Charter school students in Chicago are 11 times more likely to be expelled than students in traditional schools, according to newly released Chicago Public Schools data.
That troubles Mayor Rahm Emanuel, who said he hopes charter operators will follow CPS’ new, gentler discipline policy.
“I can’t make ’em. But, I can persuade them, show them a different model,” the mayor said Wednesday. “And we think they’re going to be cooperative and work with us because it’s so promising what we’re seeing at CPS.”
The district has been touting the effects of its revised Student Code of Conduct, which limits disciplinary actions — such as out of school suspensions — that take kids out of the classroom.
At the monthly Chicago Board of Education meeting, CPS officials acknowledged that while high school numbers are down — a 36 percent drop in suspensions over the past several school years — the numbers aren’t good when it comes to elementary school kids.
About 15 percent more elementary school kids were suspended last school year compared with the 2011-2012 school year, CPS data shows.
And though black kids make up just 41 percent of CPS students, 75 percent of all out-of-school suspensions were handed out to black students.
“We know this is an issue here,” said Aarti Dhupelia, CPS’ chief of college and career success.
Of the 25 schools with the top expulsion rates last year, 22 of them were charters, the newly released data also show.

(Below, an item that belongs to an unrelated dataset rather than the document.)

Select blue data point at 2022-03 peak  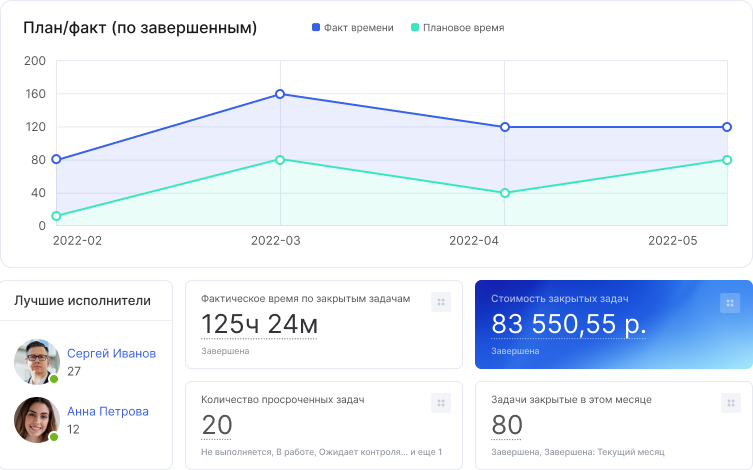pos(280,94)
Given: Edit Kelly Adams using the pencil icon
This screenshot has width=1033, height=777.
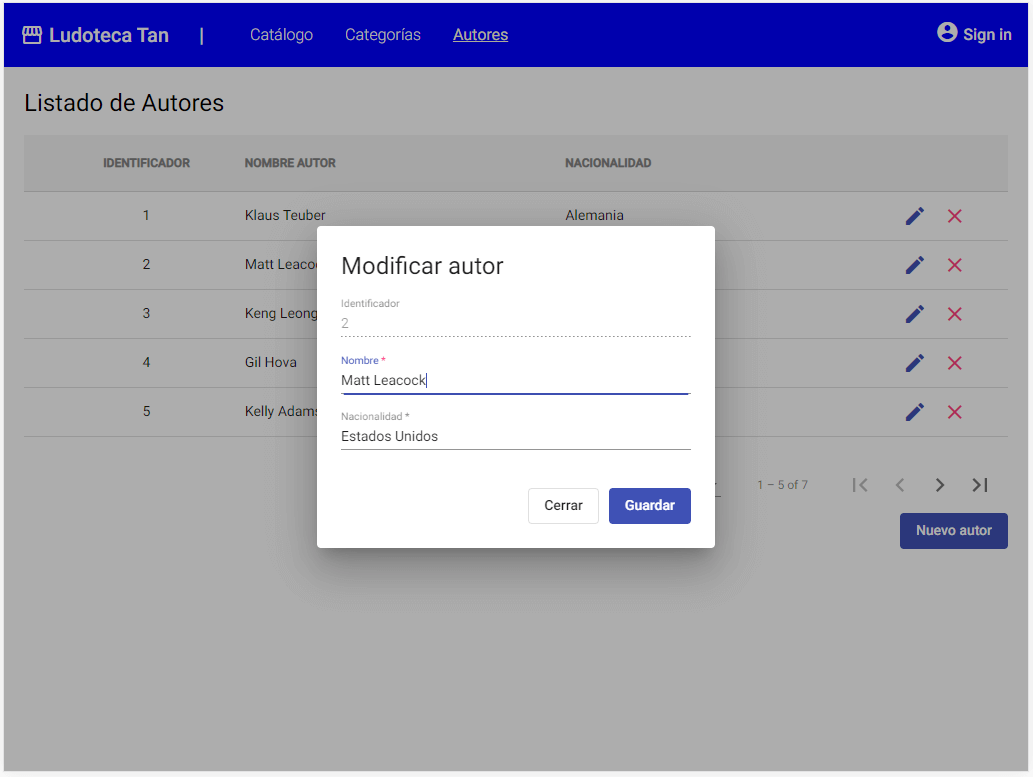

Andrew Broy, the president of the Illinois Network of Charter Schools, said charters will work with CPS to address the issue, though he noted that simply stopping expulsions and not addressing the issues leading to the discipline isn’t a solution.
“We want to figure out why [charters have high expulsion rates] and try to fix it,” he said. “Ultimately the goal is to keep students in school and get them prepared to graduate with college-ready skills.”
CPS didn’t highlight the charter school data in detail, though Dhupelia told the board that charters haven’t been able to use the district’s alternative to expulsion programs — though now they will.
Dhupelia also said charters don’t have to follow the same expulsion hearing process that traditional CPS schools do.
Charters do have to have a hearing process but we “don’t have clear visibility” about what that is, she said.
Another hot topic at the meeting Wednesday was the Illinois Standards Achievement Test boycott by teachers at Maria Saucedo Elementary Scholastic Academy.
A day after teachers at the Little Village school announced they would refuse to administer the test, 453 students had submitted letters to opt out of the ISAT, said Sarah Chambers, a special education teacher at the school. She said about 700 or 800 kids are supposed to take the test, which is scheduled to be administered beginning Monday.
Chambers said administrators at the school told teachers that substitutes would be used to administer the test if teachers refused to do so.
CPS officials declined to comment.
When asked Wednesday whether teachers who refuse to administer the ISAT should be punished, Emanuel said: “Barbara’s going to address that,” referring to CPS chief Barbara Byrd-Bennett.